## ЗАДАНИЕ
Оформите все приведённые ниже данные в виде нумерованного списка, пропустив пустые строки.

Извлечённые данные
◇ ◇ ◇

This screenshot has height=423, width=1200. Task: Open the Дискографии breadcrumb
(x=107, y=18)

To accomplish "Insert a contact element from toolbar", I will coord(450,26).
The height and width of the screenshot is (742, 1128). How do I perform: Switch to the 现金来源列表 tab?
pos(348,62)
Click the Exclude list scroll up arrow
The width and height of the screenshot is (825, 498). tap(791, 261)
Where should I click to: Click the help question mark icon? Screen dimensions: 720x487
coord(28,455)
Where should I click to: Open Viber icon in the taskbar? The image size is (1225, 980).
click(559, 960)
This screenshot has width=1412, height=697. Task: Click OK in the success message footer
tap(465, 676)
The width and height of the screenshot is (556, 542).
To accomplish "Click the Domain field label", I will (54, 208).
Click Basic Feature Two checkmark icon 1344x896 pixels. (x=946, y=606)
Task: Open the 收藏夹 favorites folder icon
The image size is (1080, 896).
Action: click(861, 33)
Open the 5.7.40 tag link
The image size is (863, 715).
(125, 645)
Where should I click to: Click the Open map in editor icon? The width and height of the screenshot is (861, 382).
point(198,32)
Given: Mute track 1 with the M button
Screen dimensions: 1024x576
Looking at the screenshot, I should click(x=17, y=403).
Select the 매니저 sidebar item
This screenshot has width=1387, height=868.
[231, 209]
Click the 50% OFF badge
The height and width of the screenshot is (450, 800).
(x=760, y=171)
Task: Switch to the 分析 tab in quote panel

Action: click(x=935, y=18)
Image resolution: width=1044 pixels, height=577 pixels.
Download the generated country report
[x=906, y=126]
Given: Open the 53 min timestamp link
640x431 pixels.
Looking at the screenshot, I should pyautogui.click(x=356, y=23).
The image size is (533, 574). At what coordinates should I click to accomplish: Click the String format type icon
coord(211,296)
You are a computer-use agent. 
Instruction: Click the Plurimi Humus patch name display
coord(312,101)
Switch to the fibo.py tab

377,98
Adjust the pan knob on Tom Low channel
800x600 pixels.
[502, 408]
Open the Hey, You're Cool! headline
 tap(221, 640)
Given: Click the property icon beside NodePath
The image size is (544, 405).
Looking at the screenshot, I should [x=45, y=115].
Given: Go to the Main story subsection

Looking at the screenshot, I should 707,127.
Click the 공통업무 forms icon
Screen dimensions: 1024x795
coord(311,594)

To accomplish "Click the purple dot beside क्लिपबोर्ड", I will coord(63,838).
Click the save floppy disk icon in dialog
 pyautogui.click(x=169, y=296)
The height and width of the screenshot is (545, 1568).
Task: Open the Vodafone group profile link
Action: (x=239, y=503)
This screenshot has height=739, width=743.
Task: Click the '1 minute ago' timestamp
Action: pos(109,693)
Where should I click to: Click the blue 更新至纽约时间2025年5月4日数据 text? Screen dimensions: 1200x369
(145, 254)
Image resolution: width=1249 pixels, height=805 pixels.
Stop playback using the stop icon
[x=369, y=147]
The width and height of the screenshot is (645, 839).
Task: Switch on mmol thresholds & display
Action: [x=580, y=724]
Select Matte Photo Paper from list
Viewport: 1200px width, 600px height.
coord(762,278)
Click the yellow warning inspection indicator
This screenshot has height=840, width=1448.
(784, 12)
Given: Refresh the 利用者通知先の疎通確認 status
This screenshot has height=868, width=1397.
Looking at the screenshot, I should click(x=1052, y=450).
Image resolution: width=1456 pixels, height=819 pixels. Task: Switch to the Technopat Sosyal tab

◇ ◇ ◇

## ПИСЬМЕННЫЙ ОТВЕТ
1. This screenshot has height=423, width=1200. Task: Open the Дискографии breadcrumb
2. (x=107, y=18)
3. To accomplish "Insert a contact element from toolbar", I will coord(450,26).
4. The height and width of the screenshot is (742, 1128). How do I perform: Switch to the 现金来源列表 tab?
5. pos(348,62)
6. Click the Exclude list scroll up arrow
7. The width and height of the screenshot is (825, 498). tap(791, 261)
8. Where should I click to: Click the help question mark icon? Screen dimensions: 720x487
9. coord(28,455)
10. Where should I click to: Open Viber icon in the taskbar? The image size is (1225, 980).
11. click(559, 960)
12. This screenshot has width=1412, height=697. Task: Click OK in the success message footer
13. tap(465, 676)
14. The width and height of the screenshot is (556, 542).
15. To accomplish "Click the Domain field label", I will (54, 208).
16. Click Basic Feature Two checkmark icon 1344x896 pixels. (x=946, y=606)
17. Task: Open the 收藏夹 favorites folder icon
18. The image size is (1080, 896).
19. Action: click(861, 33)
20. Open the 5.7.40 tag link
21. The image size is (863, 715).
22. (125, 645)
23. Where should I click to: Click the Open map in editor icon? The width and height of the screenshot is (861, 382).
24. point(198,32)
25. Given: Mute track 1 with the M button
26. Screen dimensions: 1024x576
27. Looking at the screenshot, I should click(x=17, y=403).
28. Select the 매니저 sidebar item
29. This screenshot has width=1387, height=868.
30. [231, 209]
31. Click the 50% OFF badge
32. The height and width of the screenshot is (450, 800).
33. (x=760, y=171)
34. Task: Switch to the 分析 tab in quote panel
35. Action: click(x=935, y=18)
36. Image resolution: width=1044 pixels, height=577 pixels.
37. Download the generated country report
38. [x=906, y=126]
39. Given: Open the 53 min timestamp link
40. 640x431 pixels.
41. Looking at the screenshot, I should pyautogui.click(x=356, y=23).
42. The image size is (533, 574). At what coordinates should I click to accomplish: Click the String format type icon
43. coord(211,296)
44. You are a computer-use agent. 
45. Instruction: Click the Plurimi Humus patch name display
46. coord(312,101)
47. Switch to the fibo.py tab
48. 377,98
49. Adjust the pan knob on Tom Low channel
50. 800x600 pixels.
51. [502, 408]
52. Open the Hey, You're Cool! headline
53.  tap(221, 640)
54. Given: Click the property icon beside NodePath
55. The image size is (544, 405).
56. Looking at the screenshot, I should [x=45, y=115].
57. Given: Go to the Main story subsection
58. Looking at the screenshot, I should 707,127.
59. Click the 공통업무 forms icon
60. Screen dimensions: 1024x795
61. coord(311,594)
62. To accomplish "Click the purple dot beside क्लिपबोर्ड", I will coord(63,838).
63. Click the save floppy disk icon in dialog
64.  pyautogui.click(x=169, y=296)
65. The height and width of the screenshot is (545, 1568).
66. Task: Open the Vodafone group profile link
67. Action: (x=239, y=503)
68. This screenshot has height=739, width=743.
69. Task: Click the '1 minute ago' timestamp
70. Action: pos(109,693)
71. Where should I click to: Click the blue 更新至纽约时间2025年5月4日数据 text? Screen dimensions: 1200x369
72. (145, 254)
73. Image resolution: width=1249 pixels, height=805 pixels.
74. Stop playback using the stop icon
75. [x=369, y=147]
76. The width and height of the screenshot is (645, 839).
77. Task: Switch on mmol thresholds & display
78. Action: [x=580, y=724]
79. Select Matte Photo Paper from list
80. Viewport: 1200px width, 600px height.
81. coord(762,278)
82. Click the yellow warning inspection indicator
83. This screenshot has height=840, width=1448.
84. (784, 12)
85. Given: Refresh the 利用者通知先の疎通確認 status
86. This screenshot has height=868, width=1397.
87. Looking at the screenshot, I should click(x=1052, y=450).
88. Image resolution: width=1456 pixels, height=819 pixels. Task: Switch to the Technopat Sosyal tab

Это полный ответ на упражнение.